Dendrochronologie ist ein Forschungsbereich, der auch für Laien bemerkenswert gut nachvollziehbar und im Wesen ganz einfach ist: Es geht um die – je nach den herrschenden Bedingungen breiteren oder schmäleren – Jahrringe der Bäume und das, was aus ihnen abgelesen werden kann.
Als »Vater der Dendrochronologie« ist der amerikanische Astronom Andrew Ellicott Douglass (1867 – 1962) in die Geschichte eingegangen. Er versuchte – allerdings erfolglos – anhand von Jahrringen einen Zusammenhang zwischen Sonnenfleckenaktivitäten und dem Klima nachzuweisen und erstellte als Erster eine Datensammlung mit Abfolgen von charakteristischen Jahrringverläufen.
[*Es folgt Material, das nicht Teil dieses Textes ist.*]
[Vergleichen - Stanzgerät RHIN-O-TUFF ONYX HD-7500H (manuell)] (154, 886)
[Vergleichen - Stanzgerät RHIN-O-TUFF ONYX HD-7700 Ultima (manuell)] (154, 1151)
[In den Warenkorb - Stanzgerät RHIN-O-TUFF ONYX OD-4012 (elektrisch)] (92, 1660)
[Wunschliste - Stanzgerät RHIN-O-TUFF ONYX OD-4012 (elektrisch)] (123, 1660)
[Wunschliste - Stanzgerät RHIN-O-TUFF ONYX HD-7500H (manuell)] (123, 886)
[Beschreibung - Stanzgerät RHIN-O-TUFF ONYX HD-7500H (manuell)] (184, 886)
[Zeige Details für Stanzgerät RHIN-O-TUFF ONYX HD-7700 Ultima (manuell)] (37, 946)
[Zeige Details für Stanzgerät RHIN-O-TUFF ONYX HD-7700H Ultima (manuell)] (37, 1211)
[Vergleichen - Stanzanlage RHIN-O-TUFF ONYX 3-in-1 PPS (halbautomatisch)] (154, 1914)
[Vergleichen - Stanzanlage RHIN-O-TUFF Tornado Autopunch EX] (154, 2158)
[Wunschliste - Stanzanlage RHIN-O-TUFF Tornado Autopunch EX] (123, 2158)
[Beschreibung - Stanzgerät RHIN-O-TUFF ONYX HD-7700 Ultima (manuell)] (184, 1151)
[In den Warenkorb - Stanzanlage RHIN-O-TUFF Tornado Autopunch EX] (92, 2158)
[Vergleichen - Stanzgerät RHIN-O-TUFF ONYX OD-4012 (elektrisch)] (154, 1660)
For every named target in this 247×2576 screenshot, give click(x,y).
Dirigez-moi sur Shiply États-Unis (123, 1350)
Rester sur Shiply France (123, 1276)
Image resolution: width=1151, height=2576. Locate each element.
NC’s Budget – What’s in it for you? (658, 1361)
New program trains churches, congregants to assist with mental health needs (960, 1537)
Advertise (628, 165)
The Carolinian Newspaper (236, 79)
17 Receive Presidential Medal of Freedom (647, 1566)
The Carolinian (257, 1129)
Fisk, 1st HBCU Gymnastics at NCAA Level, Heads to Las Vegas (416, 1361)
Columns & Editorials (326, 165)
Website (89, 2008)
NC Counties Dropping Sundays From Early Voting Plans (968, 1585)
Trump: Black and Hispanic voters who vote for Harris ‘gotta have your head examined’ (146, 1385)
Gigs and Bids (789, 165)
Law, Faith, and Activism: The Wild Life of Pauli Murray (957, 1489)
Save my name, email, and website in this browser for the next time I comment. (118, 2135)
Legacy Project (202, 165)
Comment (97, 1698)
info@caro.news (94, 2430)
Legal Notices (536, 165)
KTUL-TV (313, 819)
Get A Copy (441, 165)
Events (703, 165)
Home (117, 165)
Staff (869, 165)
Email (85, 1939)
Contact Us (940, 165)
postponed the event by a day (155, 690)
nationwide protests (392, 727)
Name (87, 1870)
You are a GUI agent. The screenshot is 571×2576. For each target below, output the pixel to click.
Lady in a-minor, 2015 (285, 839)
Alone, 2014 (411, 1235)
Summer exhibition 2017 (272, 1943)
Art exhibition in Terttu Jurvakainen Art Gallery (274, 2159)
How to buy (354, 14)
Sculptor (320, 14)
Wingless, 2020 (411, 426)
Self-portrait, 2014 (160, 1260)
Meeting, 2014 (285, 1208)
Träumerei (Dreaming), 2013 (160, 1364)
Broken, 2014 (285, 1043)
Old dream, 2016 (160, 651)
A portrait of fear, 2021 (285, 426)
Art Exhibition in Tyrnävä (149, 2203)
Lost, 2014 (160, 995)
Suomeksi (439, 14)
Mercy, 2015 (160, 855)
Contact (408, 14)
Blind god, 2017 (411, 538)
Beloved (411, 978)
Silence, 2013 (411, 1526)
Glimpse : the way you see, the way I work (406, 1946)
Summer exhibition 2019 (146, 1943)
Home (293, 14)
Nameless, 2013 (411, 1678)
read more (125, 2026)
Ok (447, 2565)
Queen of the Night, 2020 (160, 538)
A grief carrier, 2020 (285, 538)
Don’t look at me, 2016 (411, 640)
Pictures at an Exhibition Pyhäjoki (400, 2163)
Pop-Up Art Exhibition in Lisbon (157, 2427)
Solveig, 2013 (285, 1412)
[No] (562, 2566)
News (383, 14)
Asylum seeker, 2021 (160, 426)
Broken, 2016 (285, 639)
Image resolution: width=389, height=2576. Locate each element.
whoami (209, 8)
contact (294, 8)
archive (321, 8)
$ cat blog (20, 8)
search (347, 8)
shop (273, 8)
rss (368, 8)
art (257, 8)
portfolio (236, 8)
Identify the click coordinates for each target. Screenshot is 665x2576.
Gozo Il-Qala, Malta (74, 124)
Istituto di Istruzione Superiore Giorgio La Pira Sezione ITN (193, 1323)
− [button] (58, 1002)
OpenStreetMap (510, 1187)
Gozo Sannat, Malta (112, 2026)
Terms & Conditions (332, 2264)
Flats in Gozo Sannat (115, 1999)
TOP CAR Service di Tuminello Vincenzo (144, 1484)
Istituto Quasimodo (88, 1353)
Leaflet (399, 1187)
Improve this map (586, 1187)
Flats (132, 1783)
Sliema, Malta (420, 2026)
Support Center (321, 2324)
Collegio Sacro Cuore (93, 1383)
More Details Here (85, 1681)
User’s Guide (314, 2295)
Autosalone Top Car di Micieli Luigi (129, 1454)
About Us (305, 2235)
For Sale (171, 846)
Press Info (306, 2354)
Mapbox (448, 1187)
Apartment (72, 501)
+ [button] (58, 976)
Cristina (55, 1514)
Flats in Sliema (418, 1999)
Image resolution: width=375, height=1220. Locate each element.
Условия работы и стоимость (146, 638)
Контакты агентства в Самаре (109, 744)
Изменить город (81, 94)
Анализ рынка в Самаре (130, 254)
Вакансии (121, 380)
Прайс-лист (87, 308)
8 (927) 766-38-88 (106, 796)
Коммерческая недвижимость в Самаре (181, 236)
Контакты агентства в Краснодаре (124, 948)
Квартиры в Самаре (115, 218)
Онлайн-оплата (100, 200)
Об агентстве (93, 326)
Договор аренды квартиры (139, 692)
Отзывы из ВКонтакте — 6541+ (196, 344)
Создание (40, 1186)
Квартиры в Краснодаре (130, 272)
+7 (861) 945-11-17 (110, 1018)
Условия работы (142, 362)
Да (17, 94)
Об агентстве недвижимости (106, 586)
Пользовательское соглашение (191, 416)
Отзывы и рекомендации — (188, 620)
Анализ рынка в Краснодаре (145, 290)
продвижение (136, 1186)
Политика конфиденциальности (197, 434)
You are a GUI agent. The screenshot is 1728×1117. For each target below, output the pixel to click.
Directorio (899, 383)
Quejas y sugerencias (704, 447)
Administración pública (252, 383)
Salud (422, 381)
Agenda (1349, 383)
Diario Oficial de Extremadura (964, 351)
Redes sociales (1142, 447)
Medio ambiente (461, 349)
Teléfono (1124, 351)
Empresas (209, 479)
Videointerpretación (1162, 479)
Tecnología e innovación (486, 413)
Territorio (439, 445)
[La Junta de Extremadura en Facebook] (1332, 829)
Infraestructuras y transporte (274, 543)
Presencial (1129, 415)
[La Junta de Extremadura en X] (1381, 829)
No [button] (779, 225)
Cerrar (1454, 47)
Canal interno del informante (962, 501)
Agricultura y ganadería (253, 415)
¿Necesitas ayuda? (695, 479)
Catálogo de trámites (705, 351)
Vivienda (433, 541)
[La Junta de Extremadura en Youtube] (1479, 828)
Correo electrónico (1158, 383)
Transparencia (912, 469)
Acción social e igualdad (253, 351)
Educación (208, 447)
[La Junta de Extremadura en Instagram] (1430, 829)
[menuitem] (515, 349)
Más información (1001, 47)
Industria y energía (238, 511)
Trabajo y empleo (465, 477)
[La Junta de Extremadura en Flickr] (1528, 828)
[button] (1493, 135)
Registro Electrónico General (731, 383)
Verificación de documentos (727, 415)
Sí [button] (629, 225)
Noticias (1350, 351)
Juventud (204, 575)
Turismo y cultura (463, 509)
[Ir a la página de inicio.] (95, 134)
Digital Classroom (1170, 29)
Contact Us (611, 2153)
In Österreich hatte bereits 1881 der damalige Direktor der Forstakademie Mariabrunn, Arthur Freiherr von Seckendorff-Gudent, über einen der charakteristischsten Bäume des Landes, die Schwarzkiefer publiziert und – ebenso wie später Douglass – Rückschlüsse auf Alter, klimatische Verhältnisse und Bewirtschaftungsmethoden aus dem Verlauf der Jahrringe gezogen.
Die Methode
Die Dendrochronologie dient der Altersbestimmung von Holz(fund)stücken, um bau-, klima- oder kulturhistorisch relevante Datierungen vornehmen zu können. Dabei wird von einem lebenden Baum, dessen Alter anhand der Anzahl der Jahrringe eindeutig bestimmbar ist, ausgegangen. Je älter dieser Baum ist, umso weiter reicht die Datierung zurück. Das Bild seiner Jahrringe kann in eine für die Zeit, den Standort, die Baumart und die herrschenden Bedingungen charakteristische Kurve übersetzt werden. Abweichungen – z. B. aufgrund kleinräumlich unterschiedlicher Standortverhältnisse – können zwar zu Unschärfen führen, diese werden aber durch »cross-dating« (die Berechnung einer »Mittelkurve« anhand mehrerer paralleler bzw. sich altersmäßig überlappender Proben) behoben. Verschiebt man nun die Jahrringkurve einer Holzprobe entlang einer vorhandenen, lückenlosen Referenzchronologie und findet eine Übereinstimmung, die über mindestens 30bis 50 Jahrringe reicht, dann kennt man das genaue Alter der Probe oder kann es zumindest auf wenige Jahre eingrenzen, falls der äußerste Jahrring vor der Rinde, die sogenannte Waldkante, fehlt. Darin besteht auch einer der wesentlichen Unterschiede zur C14-(Radiokarbon-)Methode: Während die Dendrochronologie genaue Jahreszahlen liefert, ist dieC14-Methode eine Eingrenzungsmethode, da immer ein Streubereich vorhanden ist.
Aufbau einer Chronologie
Die am weitesten zurückreichende Jahrringchronologie ist die »Süddeutsche Eichenchronologie« (Universität Stuttgart-Hohenheim). Sie deckt einen Zeitraum von etwa 12.000 Jahren ab und reicht damit bis in die Eiszeit, kann aber natürlich nur zur Datierung von Fundstücken aus der Region herangezogen werden.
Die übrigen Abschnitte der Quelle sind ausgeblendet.